Willy Brandt - Politician

Politician

From 3 October 1957, to 1966, Willy Brandt was Mayor of West Berlin, during a period of increasing tension in East-West relations that led to the construction of the Berlin Wall. In Brandt's first year as Mayor, he also served as the President of the Bundesrat in Bonn. Brandt was outspoken against the Soviet repression of the 1956 Hungarian Revolution and against Nikita Khrushchev's 1958 proposal that Berlin receive the status of a "free city". He was supported by the influential publisher Axel Springer. As Mayor of West Berlin, Brandt accomplished much in the way of urban development. New hotels, office-blocks and flats were constructed, while both Schloss Charlottenburg and the Reichstag were restored.
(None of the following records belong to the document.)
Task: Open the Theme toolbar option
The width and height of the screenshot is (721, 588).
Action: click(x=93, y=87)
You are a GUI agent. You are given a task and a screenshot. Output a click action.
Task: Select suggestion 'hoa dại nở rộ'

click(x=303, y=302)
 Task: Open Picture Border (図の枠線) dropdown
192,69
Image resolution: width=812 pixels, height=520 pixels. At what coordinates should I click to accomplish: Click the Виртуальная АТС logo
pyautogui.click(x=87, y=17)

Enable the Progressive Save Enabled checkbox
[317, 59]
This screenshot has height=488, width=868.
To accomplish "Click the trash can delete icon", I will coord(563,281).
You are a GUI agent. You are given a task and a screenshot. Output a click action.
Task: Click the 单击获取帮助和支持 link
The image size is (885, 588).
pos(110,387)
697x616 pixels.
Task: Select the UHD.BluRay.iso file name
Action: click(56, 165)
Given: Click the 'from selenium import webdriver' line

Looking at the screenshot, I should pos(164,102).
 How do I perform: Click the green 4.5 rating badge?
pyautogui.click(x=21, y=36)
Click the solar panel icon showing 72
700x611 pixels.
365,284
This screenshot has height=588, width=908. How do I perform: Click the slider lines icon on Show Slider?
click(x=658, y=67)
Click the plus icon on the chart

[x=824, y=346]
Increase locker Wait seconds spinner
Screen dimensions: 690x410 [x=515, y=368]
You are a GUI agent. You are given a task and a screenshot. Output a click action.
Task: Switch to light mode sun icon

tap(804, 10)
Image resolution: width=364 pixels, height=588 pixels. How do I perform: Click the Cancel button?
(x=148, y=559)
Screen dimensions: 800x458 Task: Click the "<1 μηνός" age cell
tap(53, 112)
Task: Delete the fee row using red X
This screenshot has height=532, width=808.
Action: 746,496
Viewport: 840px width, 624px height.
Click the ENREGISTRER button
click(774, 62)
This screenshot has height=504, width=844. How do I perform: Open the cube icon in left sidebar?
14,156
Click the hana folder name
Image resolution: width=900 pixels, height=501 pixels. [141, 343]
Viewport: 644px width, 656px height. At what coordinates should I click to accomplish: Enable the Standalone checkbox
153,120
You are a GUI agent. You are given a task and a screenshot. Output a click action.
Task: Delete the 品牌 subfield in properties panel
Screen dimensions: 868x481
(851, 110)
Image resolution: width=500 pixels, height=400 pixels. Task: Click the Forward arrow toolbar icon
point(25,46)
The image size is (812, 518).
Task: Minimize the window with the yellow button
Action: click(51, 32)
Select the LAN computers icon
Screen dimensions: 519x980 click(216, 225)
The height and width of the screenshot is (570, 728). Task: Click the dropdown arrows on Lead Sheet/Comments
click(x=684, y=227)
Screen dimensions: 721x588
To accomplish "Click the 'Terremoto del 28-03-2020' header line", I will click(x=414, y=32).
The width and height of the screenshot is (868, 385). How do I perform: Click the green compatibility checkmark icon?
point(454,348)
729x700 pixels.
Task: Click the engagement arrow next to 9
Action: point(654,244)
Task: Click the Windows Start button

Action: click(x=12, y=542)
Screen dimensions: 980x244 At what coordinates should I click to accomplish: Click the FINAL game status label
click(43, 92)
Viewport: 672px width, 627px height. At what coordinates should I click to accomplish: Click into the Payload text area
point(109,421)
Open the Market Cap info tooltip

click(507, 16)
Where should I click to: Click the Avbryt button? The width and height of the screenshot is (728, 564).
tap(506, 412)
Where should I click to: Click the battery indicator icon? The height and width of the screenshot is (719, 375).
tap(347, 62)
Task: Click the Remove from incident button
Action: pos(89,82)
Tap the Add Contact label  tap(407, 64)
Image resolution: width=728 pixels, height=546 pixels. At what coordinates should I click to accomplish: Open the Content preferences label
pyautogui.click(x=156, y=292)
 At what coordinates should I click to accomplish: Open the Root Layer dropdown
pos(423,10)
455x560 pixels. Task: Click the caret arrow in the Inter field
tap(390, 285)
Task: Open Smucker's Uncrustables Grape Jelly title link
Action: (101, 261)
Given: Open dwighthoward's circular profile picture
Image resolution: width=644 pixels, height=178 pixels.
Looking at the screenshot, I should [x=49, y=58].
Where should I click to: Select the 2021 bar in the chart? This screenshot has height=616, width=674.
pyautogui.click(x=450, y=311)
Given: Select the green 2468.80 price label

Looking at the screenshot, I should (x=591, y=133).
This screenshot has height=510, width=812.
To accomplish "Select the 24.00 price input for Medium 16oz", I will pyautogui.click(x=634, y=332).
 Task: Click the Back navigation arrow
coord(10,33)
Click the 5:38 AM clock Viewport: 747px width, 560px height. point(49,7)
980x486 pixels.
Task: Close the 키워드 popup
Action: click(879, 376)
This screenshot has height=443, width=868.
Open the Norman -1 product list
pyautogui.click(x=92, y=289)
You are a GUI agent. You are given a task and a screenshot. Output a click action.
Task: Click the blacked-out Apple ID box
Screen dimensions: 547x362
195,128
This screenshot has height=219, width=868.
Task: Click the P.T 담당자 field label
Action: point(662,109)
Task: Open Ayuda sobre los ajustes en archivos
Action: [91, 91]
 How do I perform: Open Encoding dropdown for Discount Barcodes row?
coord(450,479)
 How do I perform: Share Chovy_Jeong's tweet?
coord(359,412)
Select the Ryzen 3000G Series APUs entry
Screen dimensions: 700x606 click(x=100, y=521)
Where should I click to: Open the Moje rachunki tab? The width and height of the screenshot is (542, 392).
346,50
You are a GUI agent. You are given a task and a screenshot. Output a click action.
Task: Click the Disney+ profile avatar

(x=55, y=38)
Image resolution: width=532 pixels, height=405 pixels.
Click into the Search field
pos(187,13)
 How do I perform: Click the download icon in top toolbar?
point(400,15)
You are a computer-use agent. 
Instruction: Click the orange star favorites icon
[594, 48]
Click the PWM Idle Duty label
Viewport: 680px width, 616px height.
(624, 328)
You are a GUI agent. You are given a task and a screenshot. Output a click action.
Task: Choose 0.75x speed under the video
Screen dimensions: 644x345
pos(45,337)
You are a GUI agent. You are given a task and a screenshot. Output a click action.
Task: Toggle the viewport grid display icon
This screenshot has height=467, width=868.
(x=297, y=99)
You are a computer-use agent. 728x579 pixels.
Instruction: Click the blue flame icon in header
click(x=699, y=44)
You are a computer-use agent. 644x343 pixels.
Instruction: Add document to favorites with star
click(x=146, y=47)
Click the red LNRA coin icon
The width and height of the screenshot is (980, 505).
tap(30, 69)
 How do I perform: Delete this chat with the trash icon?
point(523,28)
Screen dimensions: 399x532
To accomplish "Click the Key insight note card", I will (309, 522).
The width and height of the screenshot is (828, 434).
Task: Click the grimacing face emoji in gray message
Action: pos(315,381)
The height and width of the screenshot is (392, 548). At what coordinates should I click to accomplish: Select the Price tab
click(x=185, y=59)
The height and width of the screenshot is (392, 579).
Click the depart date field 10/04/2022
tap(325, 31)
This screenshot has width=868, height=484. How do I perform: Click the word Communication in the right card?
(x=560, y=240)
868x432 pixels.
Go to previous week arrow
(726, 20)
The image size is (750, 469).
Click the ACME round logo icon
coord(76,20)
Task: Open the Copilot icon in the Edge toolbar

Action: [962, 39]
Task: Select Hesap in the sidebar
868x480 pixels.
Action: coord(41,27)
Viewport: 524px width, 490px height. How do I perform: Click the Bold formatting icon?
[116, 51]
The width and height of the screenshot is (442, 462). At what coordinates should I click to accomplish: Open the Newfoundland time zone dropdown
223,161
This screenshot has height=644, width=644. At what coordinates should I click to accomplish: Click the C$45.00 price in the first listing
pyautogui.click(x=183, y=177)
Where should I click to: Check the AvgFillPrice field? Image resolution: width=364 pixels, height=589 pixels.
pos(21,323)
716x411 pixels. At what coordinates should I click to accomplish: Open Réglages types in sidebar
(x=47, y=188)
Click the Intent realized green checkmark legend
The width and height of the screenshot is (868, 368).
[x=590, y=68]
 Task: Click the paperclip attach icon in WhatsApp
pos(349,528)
Sections of the "Stadtring" Bundesautobahn 100 inner-city motorway were opened, while a major housing programme was carried out, with roughly 20,000 new dwellings built each year during his time in office.

At the start of 1961, U.S. President John F. Kennedy saw Brandt as the wave of the future in West Germany and was hoping he would replace Konrad Adenauer as chancellor following elections later in the year. Kennedy made this preference clear by inviting Brandt, the West German opposition leader, to an official meeting at the White House a month before meeting with Adenauer, the country’s leader. The diplomatic snub strained relations between Kennedy and Adenauer further during an especially tense time for Berlin. However, following the building of the Berlin Wall in August 1961, Brandt was disappointed and angry with Kennedy. Speaking in Berlin three days later, Brandt criticized Kennedy, asserting "Berlin expects more than words. It expects political action." He also wrote Kennedy a highly critical public letter in which he warned that the development was liable "to arouse doubts about the ability of the three Powers to react and their determination" and he called the situation "a state of accomplished extortion"."

Brandt became the Chairman of the SPD in 1964, a post that he retained until 1987, longer than any other party Chairman since its foundation by August Bebel. Brandt was the SPD candidate for the Chancellorship in 1961, but he lost to Konrad Adenauer's conservative Christian Democratic Union of Germany (CDU). In 1965, Brandt ran again, but lost to the popular Ludwig Erhard. Erhard's government was short-lived, however, and in 1966 a grand coalition between the SPD and CDU was formed, with Brandt as Foreign Minister and Vice-Chancellor.